Excerpt to read:

Rachel Miller Contra Mundum? The 5 Solas and John Piper: Part 1

Rachel Miller Contra Mundum? The 5 Solas and John Piper: Part 2, “Salvation”

Introduction

As we move on to the third phase of our response to John Piper’s defenders, I would first like to react to the most recent Calvinist International post on the topic, “Assessing Piper’s Critics: Love Hopes All Things” by Mark Jones and D. Patrick Ramsey. The piece makes a good foil for moving forward with the series.

The main point of the piece is that “The Aquila Report”, R. Scott Clark, and Rachel Miller “continue their onslaught against a foe that doesn’t actually exist” by uncharitably reading Piper’s words. To my mind, they make this point in part by uncharitably reading Clark to be arguing (in his vast corpus of work on the subject) that “works just are,” and by even more uncharitably arguing that Rachel Miller just “doesn’t seem to be able to understand” the distinction between Right and Possession. But my favorite line of the piece is the following:

If someone wants to carefully examine, in Latin, the language of Twisse, and then argue he’s saying something totally different to Piper, we’re willing to listen. [Italics mine]

Thus the bar is set: Twisse in Latin.

But, irony and condescension aside, the most egregious aspect of this piece is the authors’ continuing insistence that Piper did not say what he did in fact say. Again, in the original article, “Does God Really Save us by Faith Alone?” Piper does in fact answer his proposed question. And his answer “no.”  The Five Solas only apply to Justification, not to Salvation broadly considered.

What to work on:
A: Summarize the post on John Piper and the five solas in two sentences.
B: Carry the post on John Piper and the five solas forward with one more paragraph that follows on from its final sentence.

Data:

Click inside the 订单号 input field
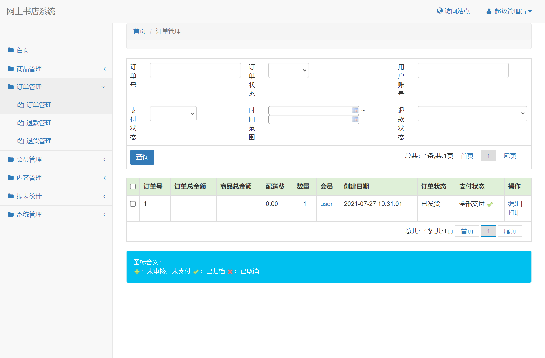545x358 pixels. [195, 70]
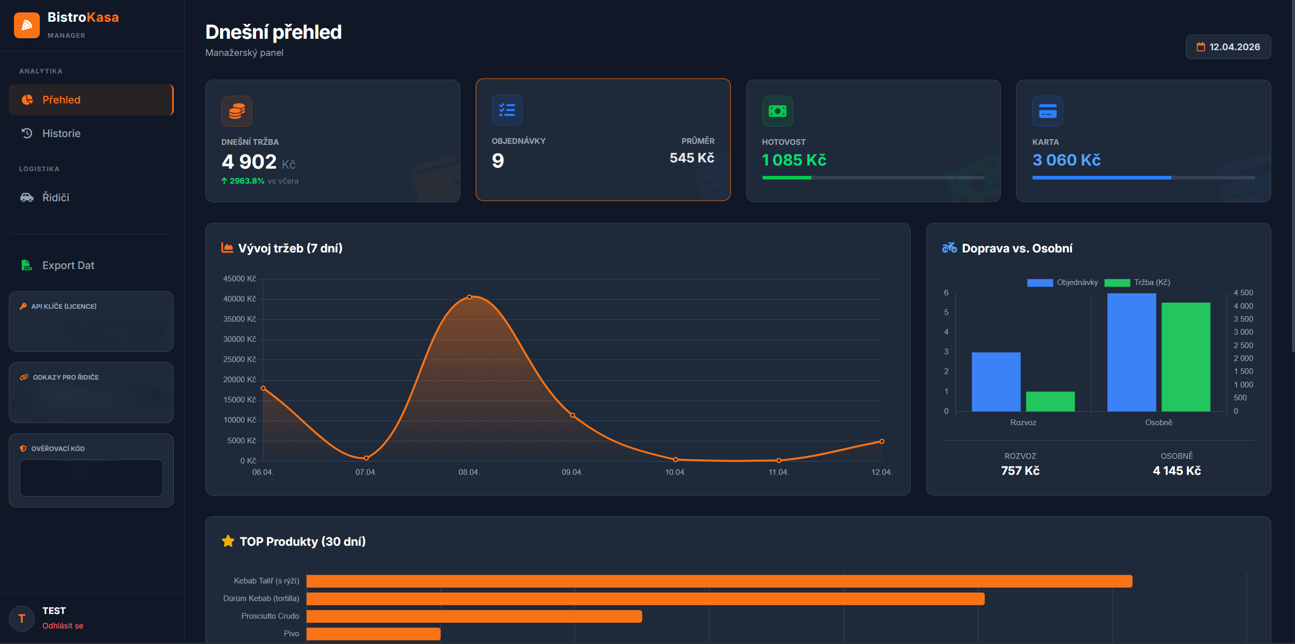The image size is (1295, 644).
Task: Click the shield icon for Ověřovací kód
Action: click(x=23, y=448)
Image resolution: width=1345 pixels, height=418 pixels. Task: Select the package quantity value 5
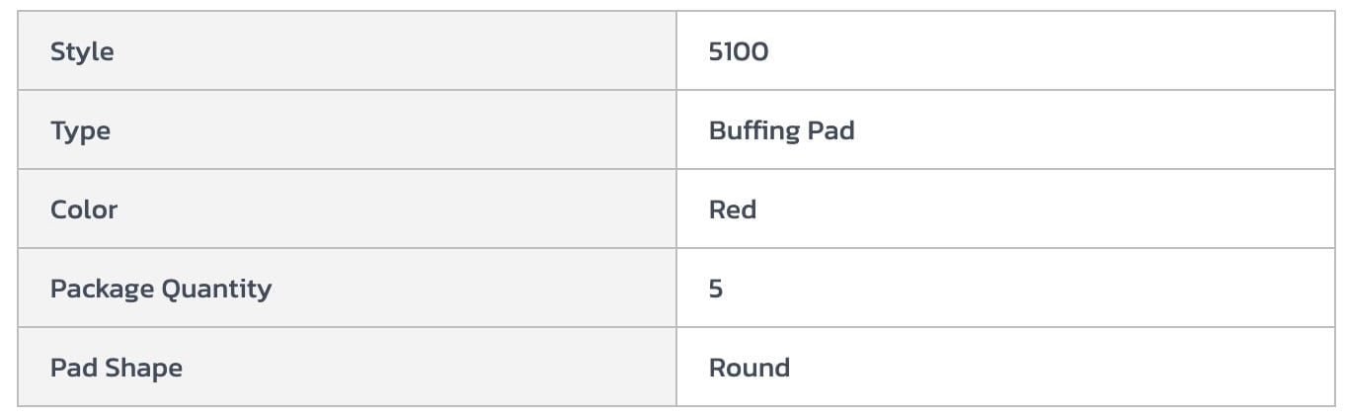716,289
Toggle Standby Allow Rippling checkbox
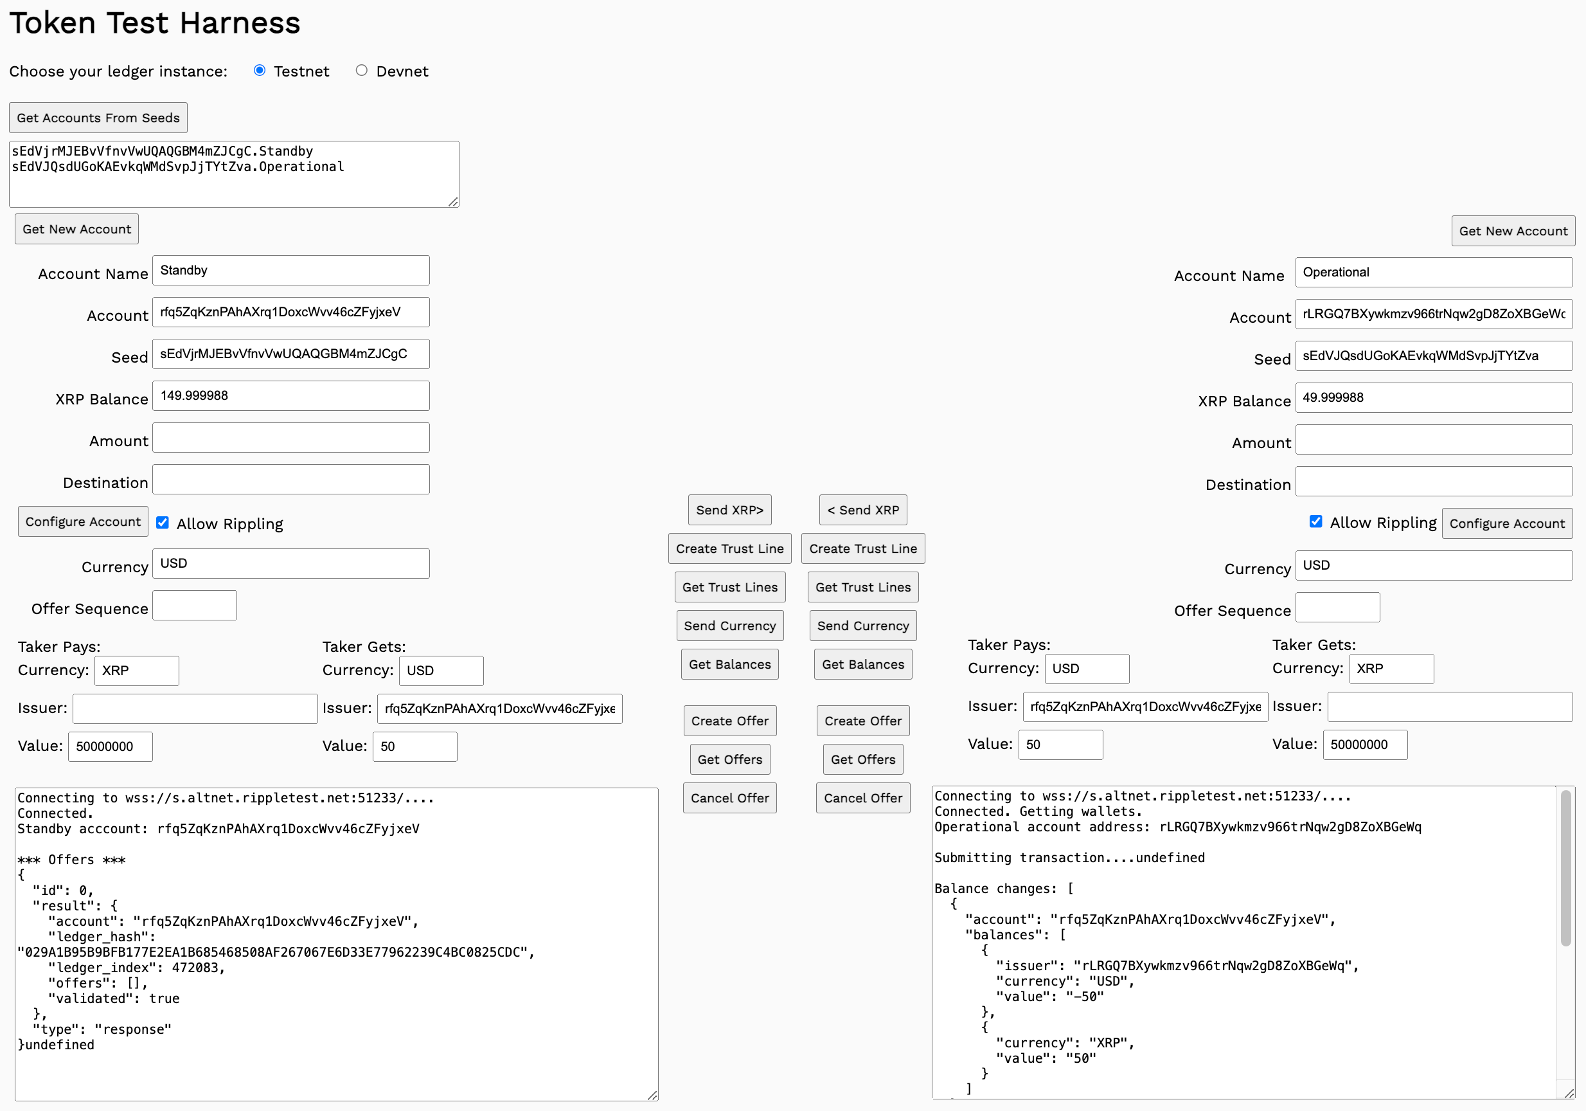This screenshot has width=1586, height=1111. click(162, 523)
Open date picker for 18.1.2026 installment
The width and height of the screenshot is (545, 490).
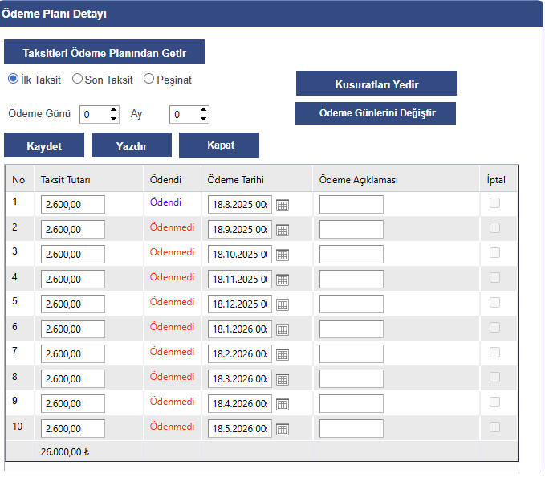pos(283,329)
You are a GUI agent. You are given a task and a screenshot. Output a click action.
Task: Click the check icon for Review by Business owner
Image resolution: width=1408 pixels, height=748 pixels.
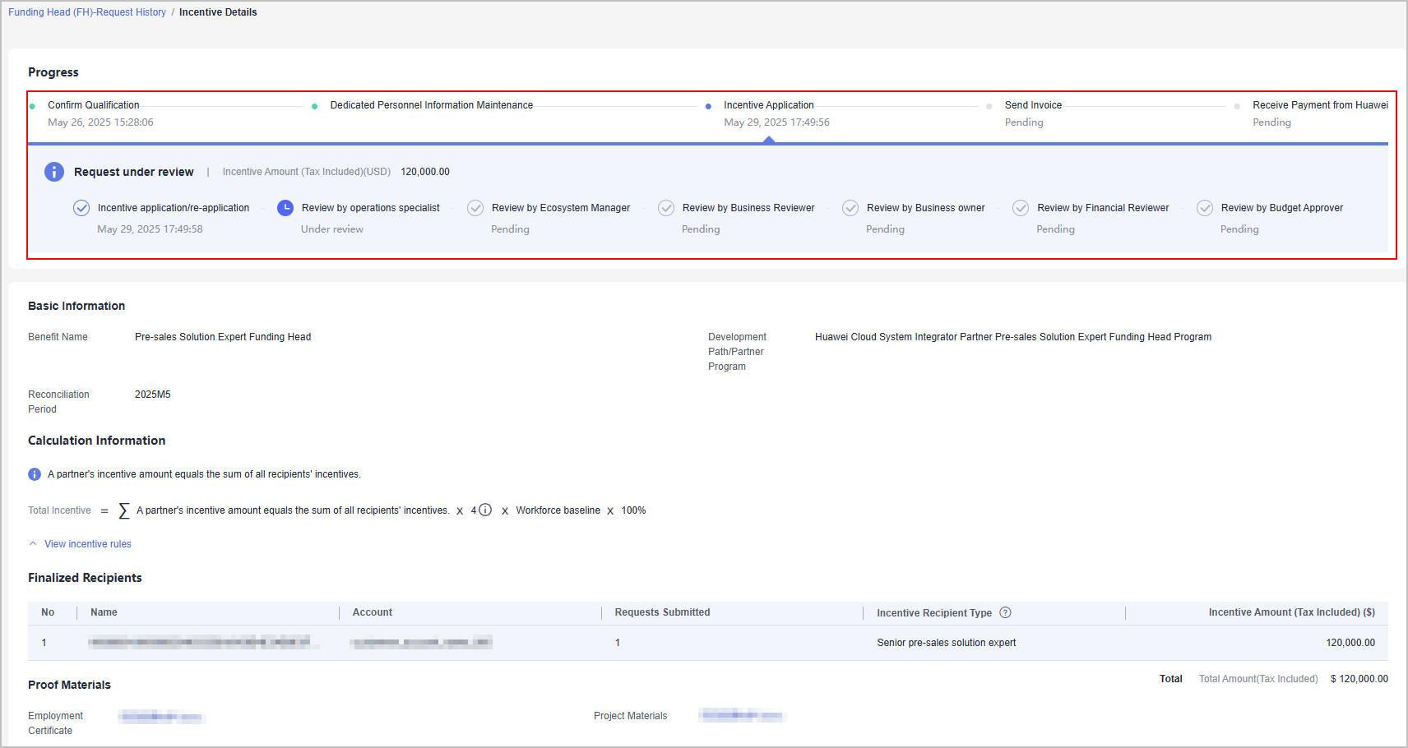850,208
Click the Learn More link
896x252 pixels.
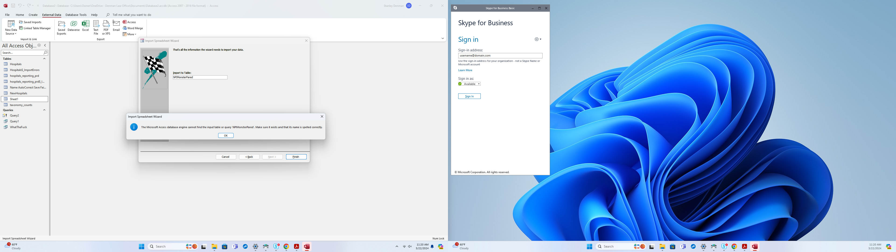coord(465,70)
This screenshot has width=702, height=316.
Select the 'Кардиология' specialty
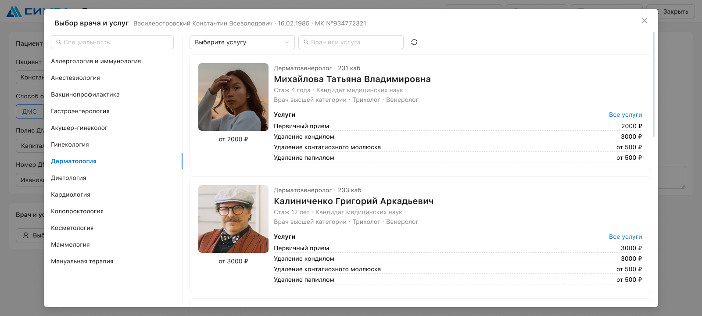71,194
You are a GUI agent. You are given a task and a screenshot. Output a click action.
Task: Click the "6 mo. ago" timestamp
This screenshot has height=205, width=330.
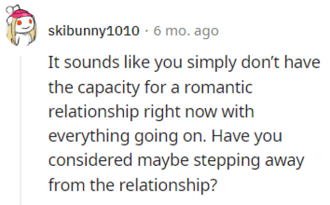(x=186, y=31)
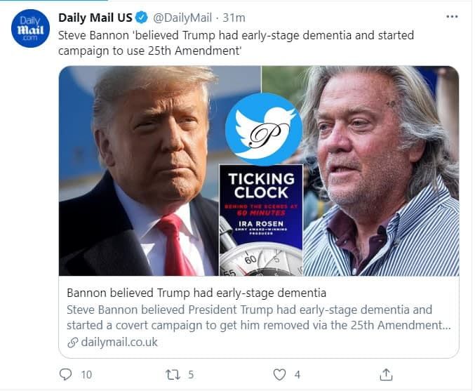Open the tweet's more options menu
This screenshot has width=475, height=391.
(x=453, y=17)
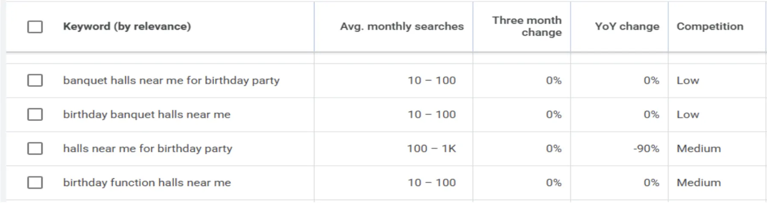Tick the select-all checkbox in header
767x203 pixels.
(35, 27)
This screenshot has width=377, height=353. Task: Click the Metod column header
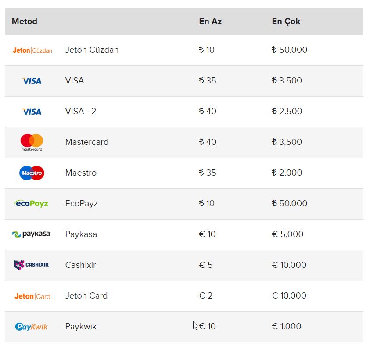click(25, 22)
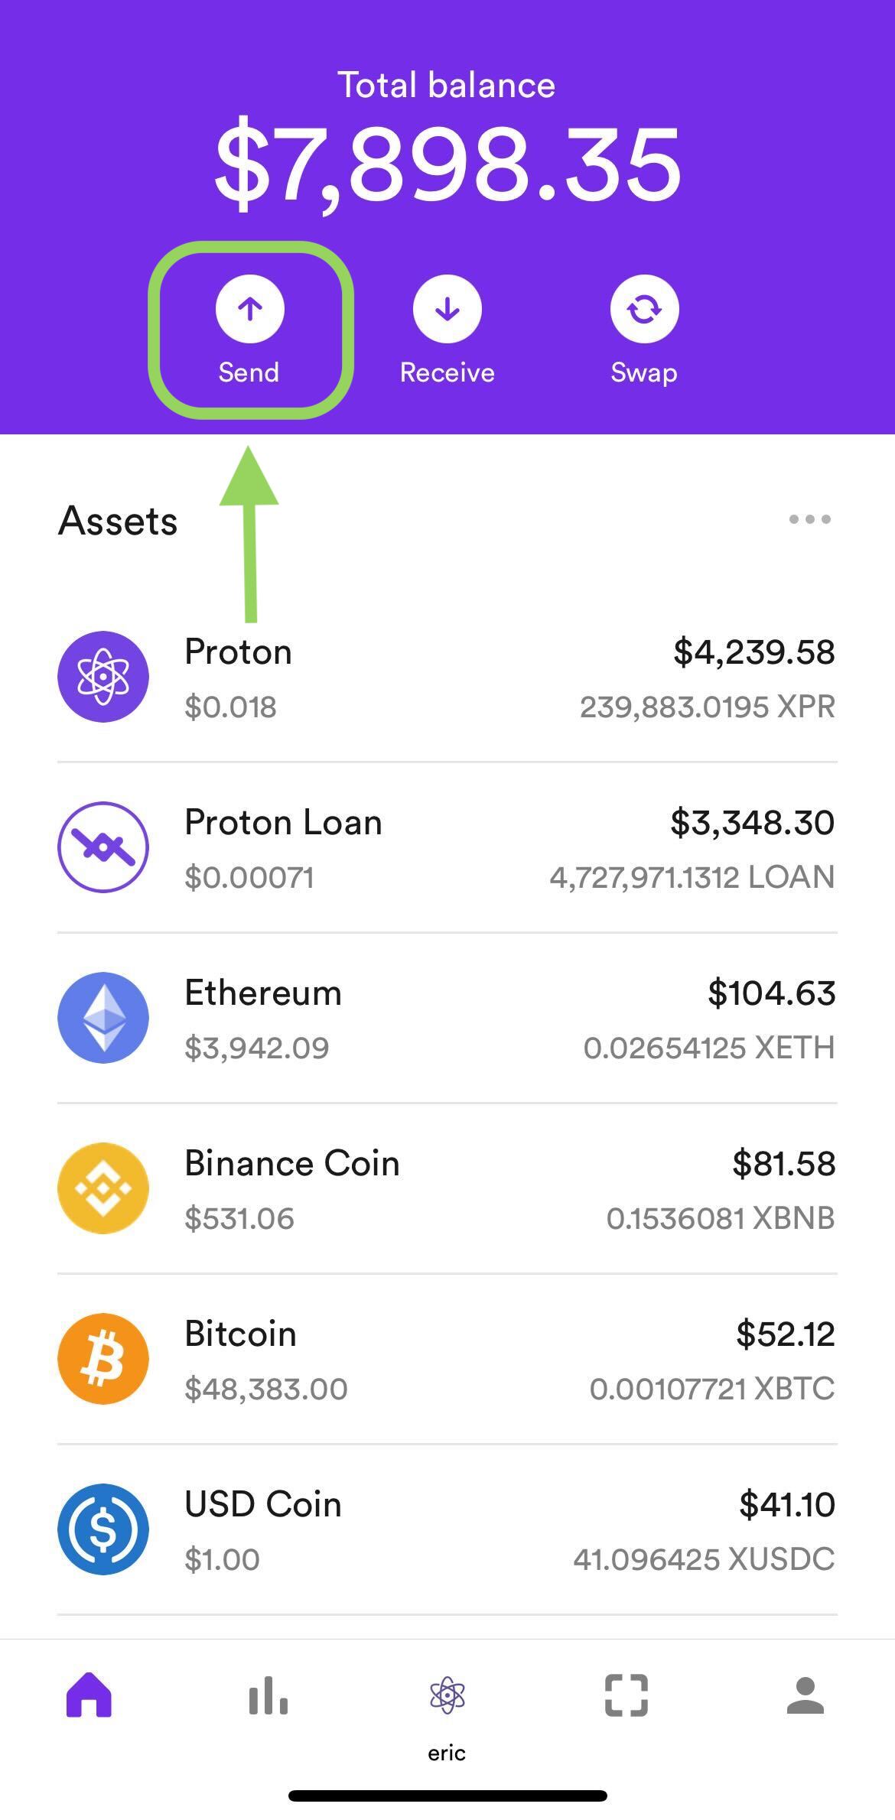The width and height of the screenshot is (895, 1820).
Task: Switch to the Home tab
Action: click(x=89, y=1695)
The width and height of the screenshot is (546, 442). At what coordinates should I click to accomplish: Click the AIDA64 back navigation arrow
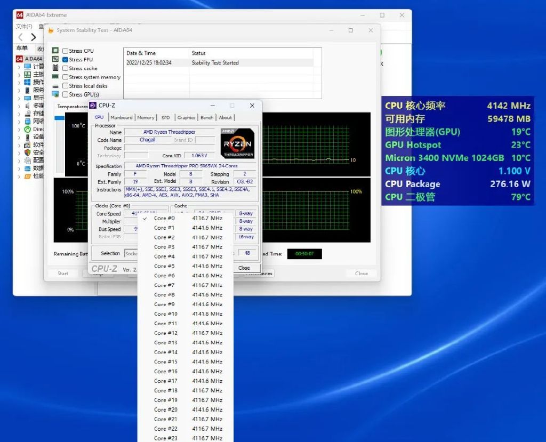tap(20, 37)
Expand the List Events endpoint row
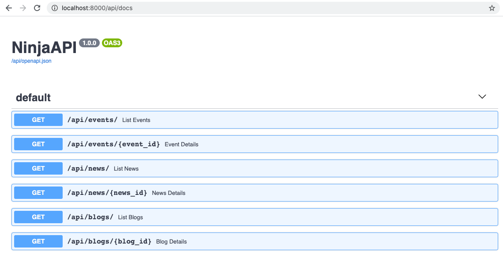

Answers given:
A: The author begins the third phase of a response to John Piper's defenders by reacting to a Calvinist International post by Mark Jones and D. Patrick Ramsey, which argues that The Aquila Report, R. Scott Clark, and Rachel Miller uncharitably read Piper's words. The author counters that the piece itself reads Clark and Miller uncharitably and, most egregiously, keeps insisting that Piper did not say what he said, when in "Does God Really Save us by Faith Alone?" he answered no and held that the Five Solas apply only to justification, not to salvation broadly considered.

B:
The clause that allows these modifying prepositional phrases [the Solas] to do their wonderfully clarifying work for the sake of the essence of the gospel and the heart of the Reformation is the clause: We are justified before God… or Justification before God is…

Only after justification can the five prepositional phrases follow and do their magnificent work to define and protect the gospel from all unbiblical dilution.

All five phrases serve to modify God’s work of justification

Don’t Substitute with the Solas

Why? Because,

In final salvation at the last judgment, faith is confirmed by the sanctifying fruit it has borne, and we are saved through that fruit and that faith.

The five solas provide wonderful clarity about the crux of the Reformation and the heart of the gospel, if the clause that the five prepositional phrases modify is “Justification before God is…”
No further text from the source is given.